State requirement invariants
Before synthesis, the entire CIF specification is converted to Binary Decision Diagrams (BDDs), a representation of predicates that allows for efficient synthesis. The state requirement invariants of the specification thus also need to be part of the BDD representation of the specification. These requirements can be enforced by applying them to the BDDs in multiple ways:
-
Controlled behavior:
All state requirement invariants are enforced via the 'controlled behavior' BDD. This BDD represents all states of the controlled system. Since the controlled system has to adhere to the state requirement invariants, these invariants can be put directly into the controlled behavior BDD.
-
Edge guard or controlled behavior:
The decision how to enforce state requirement invariants is made per per edge. For each edge with a controllable events, the invariants are enforced via the guards of the edge, by strengthened the existing guards with sufficient extra conditions that ensure that after taking the edge the state requirement invariants hold. The initialization predicate of the controlled system is restricted as well, to ensure the state requirement invariants also hold in initial states. As synthesis may not restrict the guards of edges with uncontrollable events, for those edges the extra restrictions are put into the controlled behavior BDD instead.
By default, all state requirement invariants are enforced via the controlled behavior. This can be changed by using the State requirement invariant enforcement option (see the options section).

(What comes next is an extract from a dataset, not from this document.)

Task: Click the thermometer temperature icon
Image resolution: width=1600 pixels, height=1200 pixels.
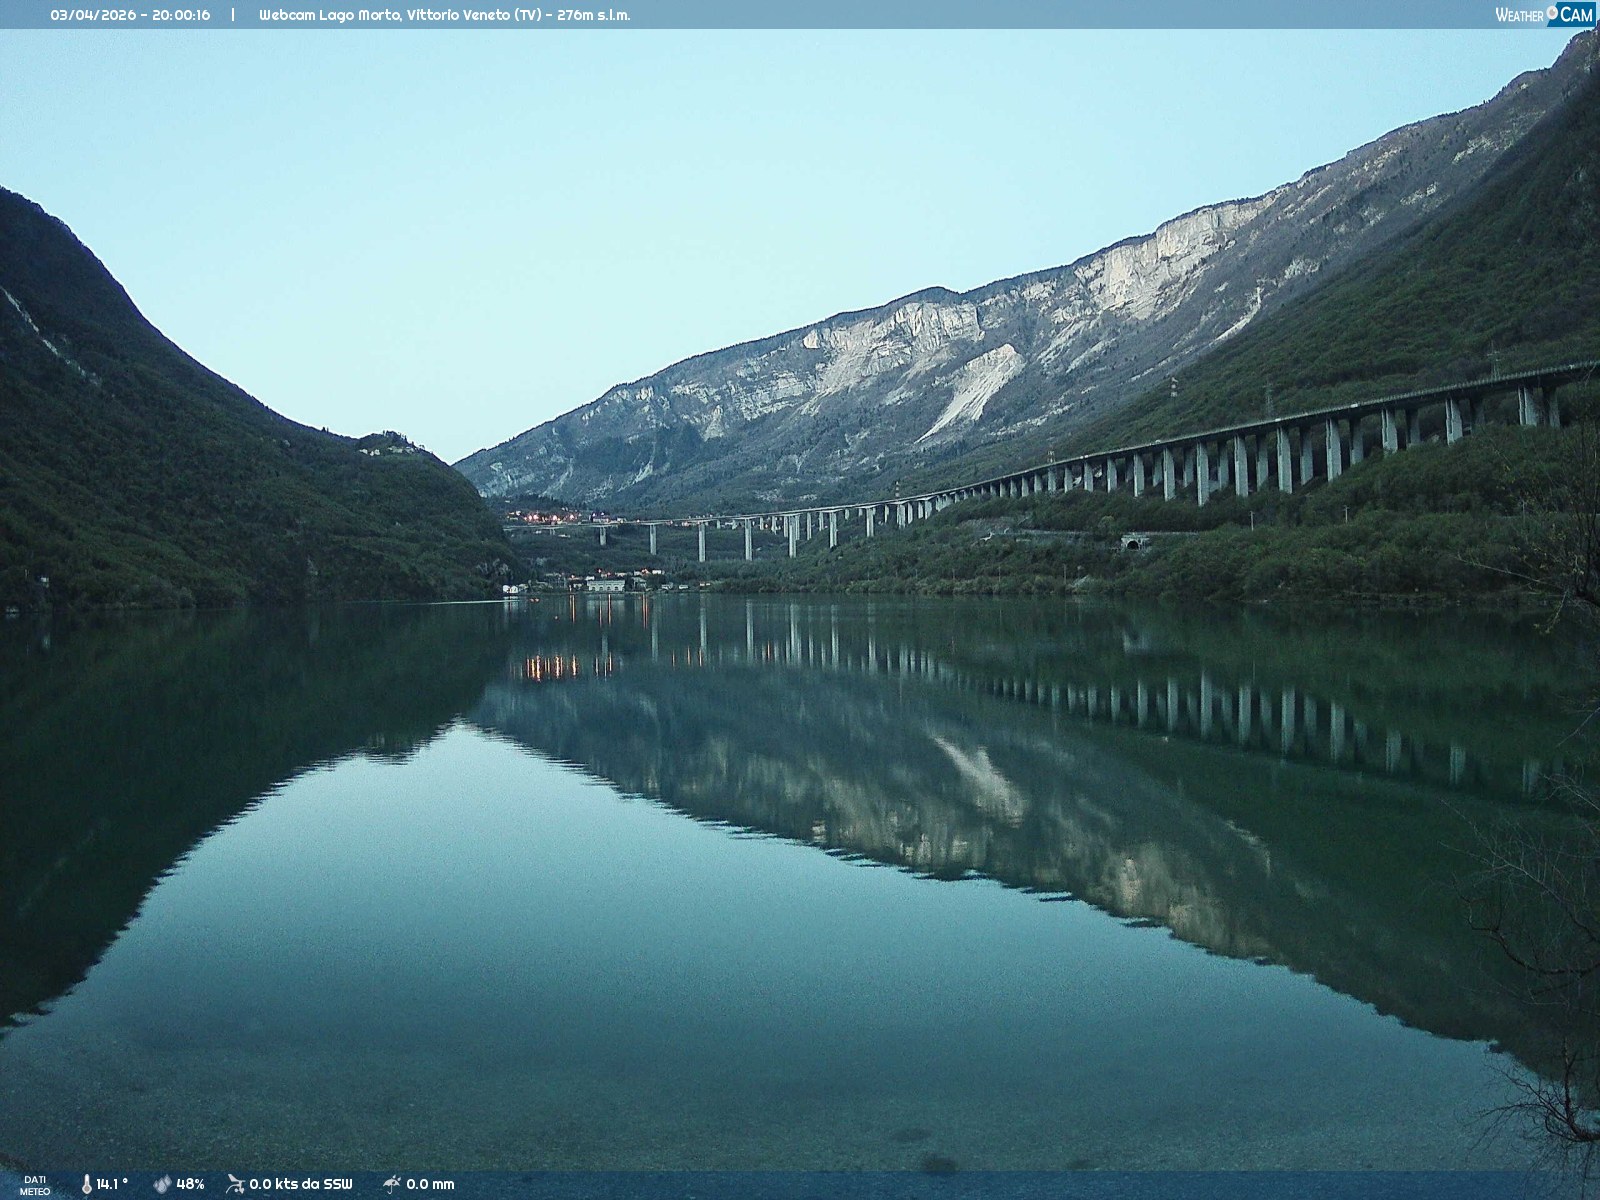Action: tap(87, 1184)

The effect of the different approaches on the computational effort of synthesis can be quite complex:
-
Upfront effort: Using approach 2, the edge guard restrictions need to be computed for each edge and each state requirement invariant, which potentially requires significant computational effort. Using approach 1, each state requirement invariant is considered only once, when putting it into the controlled behavior, which may require less computational effort.
-
Size of controlled behavior: Reachability computations rely heavily on the controlled behavior predicate. Using approach 1, putting state requirement invariants into the controlled behavior, may restrict the controlled behavior, potentially leading to a smaller predicate and reduced computational effort. However, putting state requirement invariants into the controlled behavior may also lead to a controlled behavior predicate with more BDD nodes to express the additional restrictions, potentially increasing the computational effort.
-
Reachability fixed point: Using approach 1, with a more restricted controlled behavior predicate, may lead to more quickly reaching a fixed point in reachability computations, potentially reducing computational effort.
-
Post-synthesis effort: Using approach 1, the state requirement invariants are put into the controlled behavior, but they still need to be put into the edge guards after synthesis, which requires computational effort. Using approach 2, putting the state requirement invariants into the edge guards at the start of synthesis, means that the restrictions do not need to be applied at the end of synthesis, potentially reducing computational effort.
Both approaches have potential benefits and drawbacks, making for a trade-off between their various effects. Which approach is most efficient depends on the model.
For more information, see the scientific publication by [Thuijsman et al. (2021)], where the two approaches are compared.